Many investment managers and a lot of the public at large might do so; that seems the simple choice. But, does that represent the optimal choice? I have little doubt that Paxloid will sell incredibly well once production ramps up, in the billions of dollars of product annually. However, Paxlovid revenues will displace vaccine sales at its joint venture with BioNtech. Pfizer wins at one end and loses at another end; they will need to sell more Paxloivd than they lose in vaccine sales. That math is a bit too hard to quantify for the present and I hate guessing.
There will be a loss of future business for vaccine producers. In my view, that’s a given. However, vaccine producers such as BNTX and Moderna are selling for such a low multiple to trailing earnings that it seems well understood by professionals; windfall earnings from vaccine sales are unlikely to hold up for more than a year, maybe two. Now, the debate and modelling will center around the timing and magnitude of the decline, and will the vaccine producers find/buy/develop new revenue sources to offset that vaccine revenue decline. Smarter minds than I are doing that legwork; the current declines in both mRNA vaccine producers clearly suggests that managers have already modelled a large revenue shortfall into their DCF analysis.
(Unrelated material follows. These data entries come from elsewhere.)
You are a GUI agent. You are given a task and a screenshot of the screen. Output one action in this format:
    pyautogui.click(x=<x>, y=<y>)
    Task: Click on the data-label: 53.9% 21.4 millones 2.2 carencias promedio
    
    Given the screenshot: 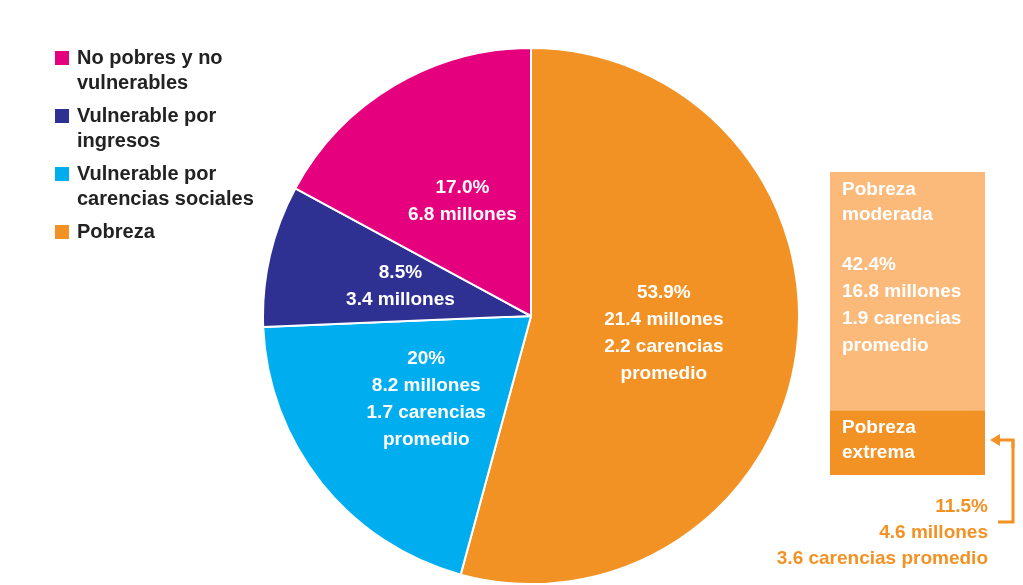 What is the action you would take?
    pyautogui.click(x=664, y=332)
The big winners of Paxlovid will be, in my opinion, publicly traded health maintenance organizations, HMO. Companies such as UnitedHealth, Humana, Cigna etc.; all publicly traded HMOs have been reporting 10%+ annual hits against profit growth due to Covid-19 since the outbreak. Once Paxlovid can be widely distributed via prescription form, it should greatly reduce hospital stays for most and eliminate hospitalization for many. Abnormal expenses borne by HMO’s to provide additional care, which they have been gladly paying so as not to appear heartless during this pandemic, will abate. UnitedHealth has been expensing several billions annually on these Covid-19 costs, as has Cigna and most other sizeable HMO businesses. Elimination of an expense increases the pretax bottom line by the same amount. Paxloid has not been approved yet by the FDA but I don’t see major obstacles preventing HMOs from greatly reducing expenses going forward upon such an approval.
Remove $2 billion of annual expenses from UnitedHealth due to Covid-19, assign the current market multiple of 24x trailing earnings to that saving and the EPS accretion for any HMO becomes readily apparent.